Work instructions:
Every line in the data below that has the word "Campus" should be returned.

Stored data entries
===

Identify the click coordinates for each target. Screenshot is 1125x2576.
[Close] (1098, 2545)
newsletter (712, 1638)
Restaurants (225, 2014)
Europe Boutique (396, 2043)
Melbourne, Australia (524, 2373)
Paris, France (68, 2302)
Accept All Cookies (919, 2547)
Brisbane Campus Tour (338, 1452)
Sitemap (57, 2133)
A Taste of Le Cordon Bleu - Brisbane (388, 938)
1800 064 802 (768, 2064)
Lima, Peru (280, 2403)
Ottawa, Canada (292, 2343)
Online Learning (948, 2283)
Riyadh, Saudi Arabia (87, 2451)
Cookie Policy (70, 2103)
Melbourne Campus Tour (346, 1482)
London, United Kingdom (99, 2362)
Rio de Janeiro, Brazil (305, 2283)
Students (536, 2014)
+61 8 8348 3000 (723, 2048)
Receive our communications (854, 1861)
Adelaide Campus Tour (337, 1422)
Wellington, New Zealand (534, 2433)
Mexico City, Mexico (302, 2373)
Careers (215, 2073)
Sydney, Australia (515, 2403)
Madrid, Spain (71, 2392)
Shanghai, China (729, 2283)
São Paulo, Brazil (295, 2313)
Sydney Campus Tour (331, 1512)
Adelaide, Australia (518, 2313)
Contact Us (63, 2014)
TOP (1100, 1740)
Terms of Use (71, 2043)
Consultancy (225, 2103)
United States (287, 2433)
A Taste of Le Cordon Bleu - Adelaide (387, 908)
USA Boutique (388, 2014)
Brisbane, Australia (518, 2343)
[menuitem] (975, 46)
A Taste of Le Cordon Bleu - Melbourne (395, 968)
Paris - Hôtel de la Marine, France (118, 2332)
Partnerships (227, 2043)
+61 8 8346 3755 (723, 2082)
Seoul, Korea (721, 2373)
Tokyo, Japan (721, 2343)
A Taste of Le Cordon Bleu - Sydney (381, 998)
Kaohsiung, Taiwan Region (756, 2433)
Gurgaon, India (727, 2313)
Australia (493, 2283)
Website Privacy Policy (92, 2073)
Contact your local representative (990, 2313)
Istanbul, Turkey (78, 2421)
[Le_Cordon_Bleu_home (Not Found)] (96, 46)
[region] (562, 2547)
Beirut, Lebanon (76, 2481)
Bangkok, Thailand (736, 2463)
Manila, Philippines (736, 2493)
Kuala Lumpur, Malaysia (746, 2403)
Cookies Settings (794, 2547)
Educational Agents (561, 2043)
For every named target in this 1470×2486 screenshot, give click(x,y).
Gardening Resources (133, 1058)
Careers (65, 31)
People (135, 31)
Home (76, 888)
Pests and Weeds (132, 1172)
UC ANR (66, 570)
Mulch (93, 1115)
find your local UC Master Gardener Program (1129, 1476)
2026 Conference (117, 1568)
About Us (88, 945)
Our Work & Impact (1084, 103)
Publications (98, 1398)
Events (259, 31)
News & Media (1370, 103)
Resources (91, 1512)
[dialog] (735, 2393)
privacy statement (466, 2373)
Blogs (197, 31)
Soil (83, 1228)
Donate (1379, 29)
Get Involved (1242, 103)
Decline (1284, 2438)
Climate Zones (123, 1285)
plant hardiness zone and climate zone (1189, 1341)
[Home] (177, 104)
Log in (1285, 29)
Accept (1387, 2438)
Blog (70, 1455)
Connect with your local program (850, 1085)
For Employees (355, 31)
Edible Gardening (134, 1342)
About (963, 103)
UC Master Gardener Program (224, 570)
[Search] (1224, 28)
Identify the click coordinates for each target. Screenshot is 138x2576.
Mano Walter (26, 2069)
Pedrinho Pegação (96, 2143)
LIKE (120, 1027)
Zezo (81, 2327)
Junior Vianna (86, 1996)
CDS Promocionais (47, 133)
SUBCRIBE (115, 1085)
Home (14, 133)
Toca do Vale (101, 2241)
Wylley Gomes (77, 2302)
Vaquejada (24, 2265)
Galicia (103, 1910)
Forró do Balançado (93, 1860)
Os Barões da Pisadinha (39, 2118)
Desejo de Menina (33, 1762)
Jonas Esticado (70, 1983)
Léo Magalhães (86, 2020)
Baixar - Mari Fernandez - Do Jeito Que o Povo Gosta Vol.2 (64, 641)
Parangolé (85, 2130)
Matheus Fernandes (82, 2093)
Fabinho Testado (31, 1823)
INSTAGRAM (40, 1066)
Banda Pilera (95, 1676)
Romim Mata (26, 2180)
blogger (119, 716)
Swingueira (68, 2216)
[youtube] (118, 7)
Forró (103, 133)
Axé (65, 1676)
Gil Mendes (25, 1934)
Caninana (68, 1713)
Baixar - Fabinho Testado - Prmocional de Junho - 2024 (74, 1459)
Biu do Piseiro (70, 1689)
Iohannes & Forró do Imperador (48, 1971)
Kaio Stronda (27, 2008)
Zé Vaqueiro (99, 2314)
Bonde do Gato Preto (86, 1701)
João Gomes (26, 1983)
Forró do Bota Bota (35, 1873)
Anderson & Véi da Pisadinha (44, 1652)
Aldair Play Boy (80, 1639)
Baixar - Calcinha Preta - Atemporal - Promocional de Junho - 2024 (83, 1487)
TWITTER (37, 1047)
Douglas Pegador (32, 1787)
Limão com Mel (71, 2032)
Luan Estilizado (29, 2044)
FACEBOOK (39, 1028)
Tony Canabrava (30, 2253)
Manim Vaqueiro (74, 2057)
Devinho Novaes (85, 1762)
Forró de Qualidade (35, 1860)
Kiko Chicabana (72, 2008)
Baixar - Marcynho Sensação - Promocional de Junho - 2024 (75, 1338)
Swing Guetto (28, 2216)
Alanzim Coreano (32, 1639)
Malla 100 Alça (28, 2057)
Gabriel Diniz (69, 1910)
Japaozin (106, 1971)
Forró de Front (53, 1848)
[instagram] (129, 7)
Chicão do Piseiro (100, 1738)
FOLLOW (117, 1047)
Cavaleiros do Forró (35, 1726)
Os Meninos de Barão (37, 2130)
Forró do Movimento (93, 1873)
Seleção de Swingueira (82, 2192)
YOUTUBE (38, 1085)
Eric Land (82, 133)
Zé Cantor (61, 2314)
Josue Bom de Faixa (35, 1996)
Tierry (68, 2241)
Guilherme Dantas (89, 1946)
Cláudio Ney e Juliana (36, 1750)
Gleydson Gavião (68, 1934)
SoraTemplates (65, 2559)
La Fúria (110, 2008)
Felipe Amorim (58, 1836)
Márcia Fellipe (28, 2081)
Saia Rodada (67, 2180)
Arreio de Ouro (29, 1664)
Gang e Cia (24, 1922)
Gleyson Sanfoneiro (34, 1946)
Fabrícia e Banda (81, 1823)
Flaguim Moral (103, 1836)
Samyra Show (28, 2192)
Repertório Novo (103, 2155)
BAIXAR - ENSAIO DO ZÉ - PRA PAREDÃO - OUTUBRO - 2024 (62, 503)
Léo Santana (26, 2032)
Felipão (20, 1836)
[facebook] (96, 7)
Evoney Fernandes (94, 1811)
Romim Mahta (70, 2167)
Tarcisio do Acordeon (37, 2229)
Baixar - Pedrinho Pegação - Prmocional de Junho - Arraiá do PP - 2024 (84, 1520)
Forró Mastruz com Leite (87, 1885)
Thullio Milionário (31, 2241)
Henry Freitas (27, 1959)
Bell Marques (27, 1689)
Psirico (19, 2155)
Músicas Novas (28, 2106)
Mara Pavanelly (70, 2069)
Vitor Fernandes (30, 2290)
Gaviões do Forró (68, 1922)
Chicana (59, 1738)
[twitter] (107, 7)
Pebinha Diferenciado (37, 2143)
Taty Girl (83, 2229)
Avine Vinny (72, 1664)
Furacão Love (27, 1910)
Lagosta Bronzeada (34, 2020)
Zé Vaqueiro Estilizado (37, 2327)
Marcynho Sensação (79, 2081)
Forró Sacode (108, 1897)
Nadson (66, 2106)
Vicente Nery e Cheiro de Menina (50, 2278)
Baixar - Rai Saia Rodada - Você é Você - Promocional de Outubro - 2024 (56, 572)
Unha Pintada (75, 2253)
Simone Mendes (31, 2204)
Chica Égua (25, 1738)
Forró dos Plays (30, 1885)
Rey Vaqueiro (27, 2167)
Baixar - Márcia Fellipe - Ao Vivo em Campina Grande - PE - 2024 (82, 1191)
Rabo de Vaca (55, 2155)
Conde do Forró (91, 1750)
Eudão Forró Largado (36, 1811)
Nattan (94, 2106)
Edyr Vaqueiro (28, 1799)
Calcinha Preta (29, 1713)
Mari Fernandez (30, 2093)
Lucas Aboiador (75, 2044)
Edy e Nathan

===

Response for this exercise:
Brisbane Campus Tour (338, 1452)
Melbourne Campus Tour (346, 1482)
Adelaide Campus Tour (337, 1422)
Sydney Campus Tour (331, 1512)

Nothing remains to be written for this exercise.